5A were encouraged to use a viewfinder to select a section of their illustration that they thought would work compositionally. Their clay slabs represented their chosen view. The relief was made by using the skills of cross-hatching and applying slip to attach the clay shape onto the slab. Once dry, they were then painted with acrylics.

For the silks, this view was then scaled-up. Using a pencil and ruler they drew a simple grid (4 x 4) on the image selected and then transferred onto a larger 4 x 4 grid. Working one square at a time, they copied the lines until the animal slowly appeared. Then working with a partner, they made their silk frames by pinning the silk onto the wooden frame so that it was taut. With their scaled-up drawing beneath the silk, they then used gutta to draw the outline of their creatures. The gutta acts as a barrier, so that the silk inks do not bleed into each other when being applied unless a conscious decision. The results were impressive.

The life-sized polar creatures required research on behalf of 5A. What were the measurements of their creature? They then took a simple image of this animal, drew a simple grid over it and transferred onto corrugated card.
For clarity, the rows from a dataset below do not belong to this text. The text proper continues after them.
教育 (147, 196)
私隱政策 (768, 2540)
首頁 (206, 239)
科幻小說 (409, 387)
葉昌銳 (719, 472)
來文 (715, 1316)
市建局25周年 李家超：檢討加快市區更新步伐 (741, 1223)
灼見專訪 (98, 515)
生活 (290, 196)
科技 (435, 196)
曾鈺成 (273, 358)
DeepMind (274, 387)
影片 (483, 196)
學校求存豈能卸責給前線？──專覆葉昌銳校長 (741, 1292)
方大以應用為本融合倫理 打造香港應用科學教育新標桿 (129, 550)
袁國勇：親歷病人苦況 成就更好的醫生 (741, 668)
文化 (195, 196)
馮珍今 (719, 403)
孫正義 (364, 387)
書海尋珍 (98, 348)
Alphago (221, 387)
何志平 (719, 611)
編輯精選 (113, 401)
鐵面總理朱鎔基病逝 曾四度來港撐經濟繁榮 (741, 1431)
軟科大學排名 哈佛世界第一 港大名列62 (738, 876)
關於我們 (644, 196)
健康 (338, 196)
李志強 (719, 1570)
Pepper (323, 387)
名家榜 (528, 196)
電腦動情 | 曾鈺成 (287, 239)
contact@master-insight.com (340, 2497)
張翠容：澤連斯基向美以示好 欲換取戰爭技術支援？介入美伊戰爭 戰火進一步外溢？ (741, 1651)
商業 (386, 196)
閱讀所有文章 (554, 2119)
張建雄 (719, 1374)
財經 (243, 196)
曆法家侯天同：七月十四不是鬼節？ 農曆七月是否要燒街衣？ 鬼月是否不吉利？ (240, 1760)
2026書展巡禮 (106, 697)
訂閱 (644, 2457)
This card had been cut and assembled together to allow the  length and height measurements of their polar creature to be drawn. A grid on the corrugated card –similar to the process for the silks but much bigger- was then drawn


The polar creatures were decorated with newspaper.  By tearing and cutting the sheets of paper texture was created and definition of the features was made by adding tissue paper. This process required team work and patience. In order to go again the next day, we watched ‘Austin’s Butterfly’. Through constructive critique and descriptive feedback from their peers, each group had areas to work on. The results were fantastic!

Once again, it was wonderful to invite 5A’s parents and interested adults to share in the arts celebration. The following feedback gives you a little insight into how incredible our young people are:

‘I am proud of Sara’s beautiful drawings and her dance. It showed me how much she has gained in confidence and how she is stepping out of her comfort zone.’

‘I am really proud of seeing how much Ezra has engaged with all the learning and how much he has enjoyed it. Some fantastic work and it’s fantastic to see how much he enjoys all aspects of arts fortnight. It’s something he always looks forward to.’

‘It was really good to see or witness what kids do and learn at school 🙂 especially art work!! Amazing.’

‘I have found how much Jayden’s imagination has come on. A very happy boy. The children seem happy with each other. Fantastic work. Well done.’

‘I am very impressed with how confident she was throughout the performance.’

‘Emily’s art work is full of expression. I can tell how much she has enjoyed completing it.’

‘I am proud of how Riya and her class have pushed themselves creatively.’